Some notable changes in the code:
  • In the original version (starting here), I treated each league separately, starting with subsetting (now, with dplr, filtering) the Lahman “Teams” table on the lgID variable into two separate data frames which were then used to separately generate the two charts. Now, with ggplot2, I have used the faceting to plot the two leagues, and given the reader the option of making that split or not. This is both more flexible from the reader’s point of view, and more efficient code.
  • In my original approach, the trend lines were generated using the loess function, embedded in a discrete object, and then added to the plot as a separately plotted line. By using ggplot2, a LOESS trendline can be quickly added to the plot call with the stat_smooth() option, a much more efficient approach.
  • The stat_smooth() makes it possible to adjust the degree of smoothing of the tend line through changes to the span specification. Originally this was hard-coded, but is now dynamic, controlled in the Shiny app through a slider widget.
  • The stat_smooth() also includes the option of showing a confidence interval. This is achieved through the level specification. For this, I used a set of radio buttons in the Shiny user interface. (I had initially tried a slider, but was not able to specify a set of pre-defined points for the confidence intervals.)

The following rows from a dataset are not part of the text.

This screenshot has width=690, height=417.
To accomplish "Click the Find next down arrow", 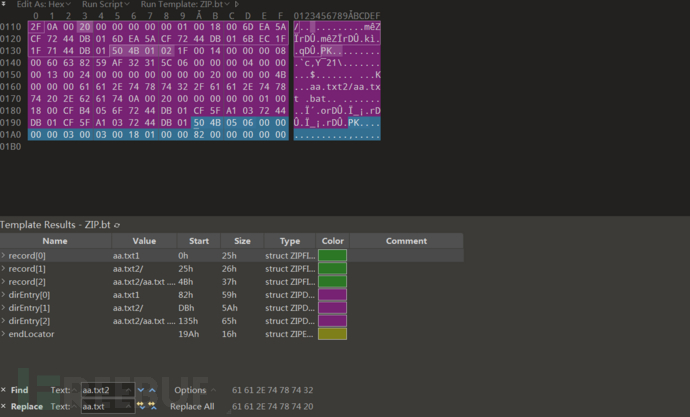I will [141, 390].

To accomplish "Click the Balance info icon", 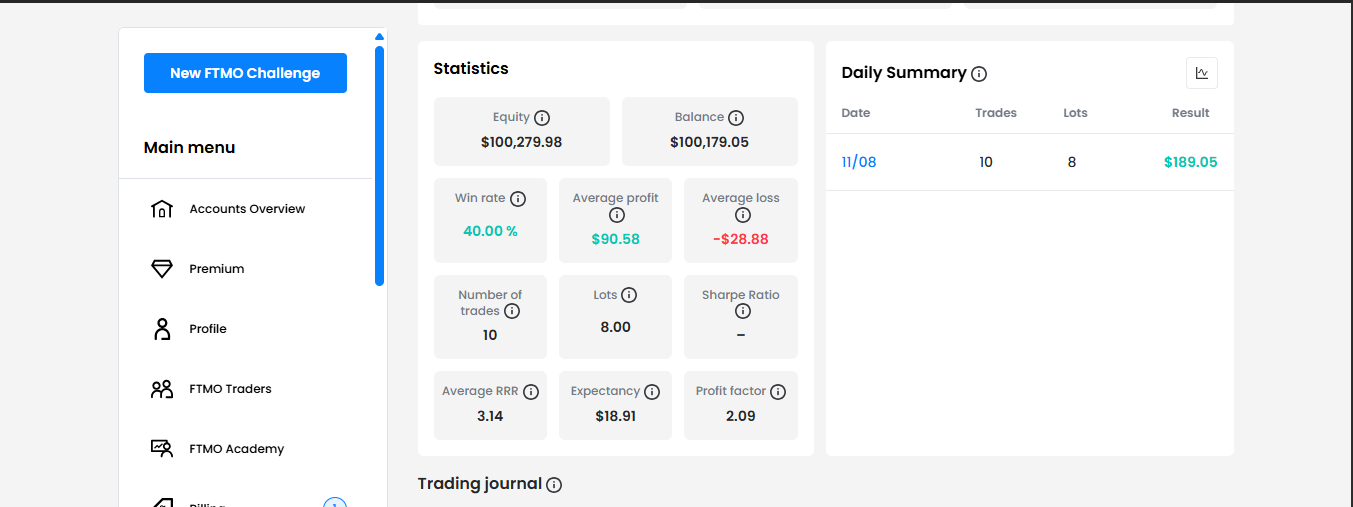I will tap(736, 118).
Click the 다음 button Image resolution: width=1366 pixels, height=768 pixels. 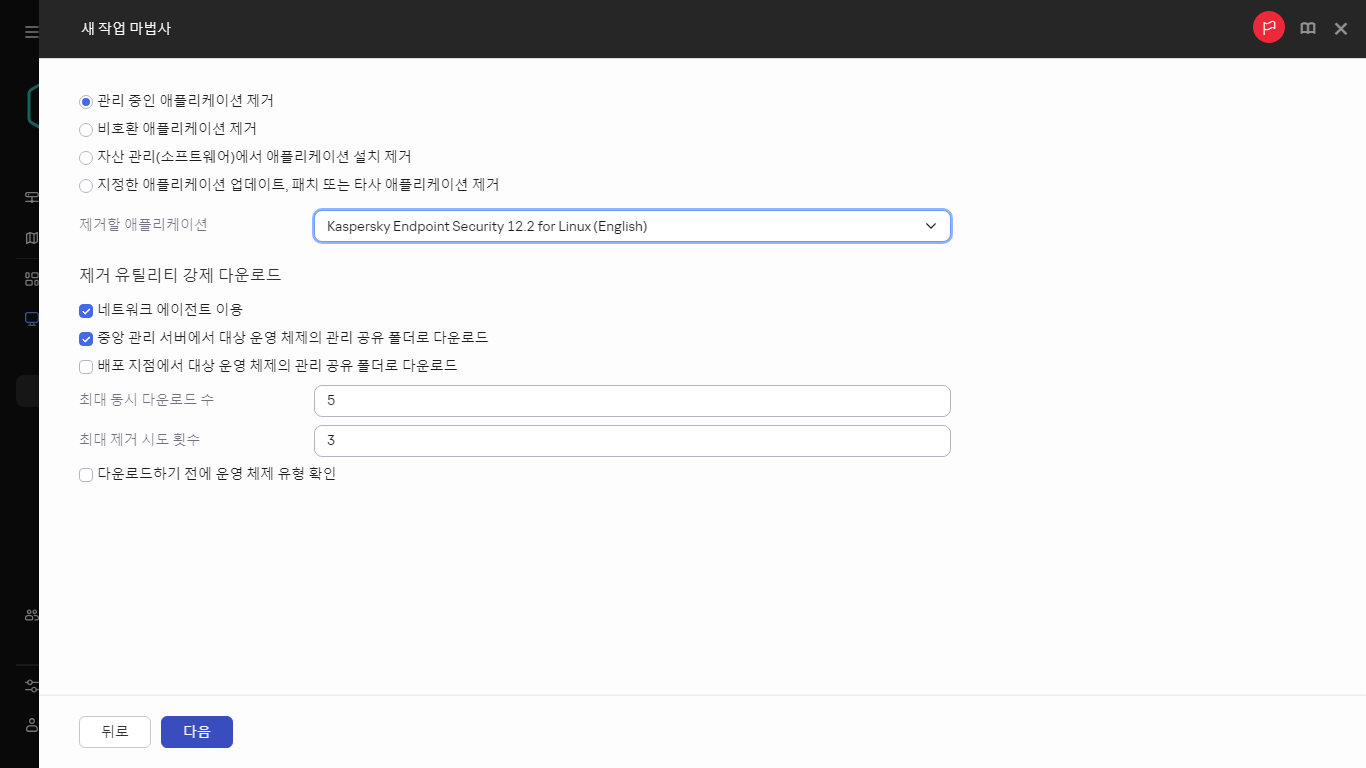coord(196,731)

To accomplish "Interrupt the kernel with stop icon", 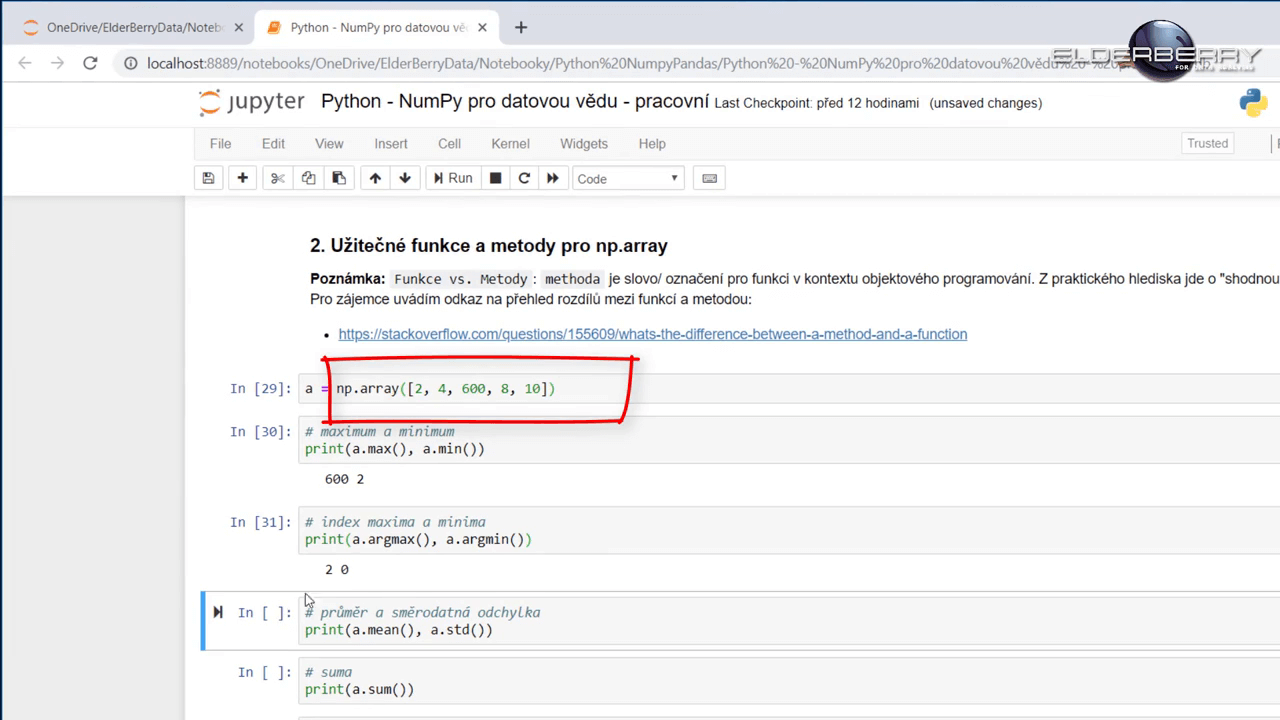I will click(495, 178).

  • The start and end dates of the league plots are also user-controlled through a slider widget. You will notice that the date in the chart title changes along with the range of the plot.
Other things I learned:
  • Radio buttons return factors, even if they look numeric in the ui.r code. In order to get the values that are input by the user to work in the stat_smooth(), I wrapped them in as.numeric().
  • Tables made with dplyr don't render properly in the Shiny environment; the numbers are all there but the sort function generates an error. My solution to this was to wrap the table created by renderDataTable in the server file with as.data.frame.
  • I already knew that I was struggling to keep up with the changes in the R coding environment, but this exercise opened my eyes to even more potential opportunities. The latest version of Shiny ( as of 2015-01-06) has added a lot of new functionality, but I hadn’t realized the degree of integration with other visualization tools. This recent blog entry, “Goodbye static graphs, hello shiny, ggvis, rmarkdown” by Simon Jackman, gives some hints as to where an integrated analytic & reporting environment might go. Exciting stuff, indeed.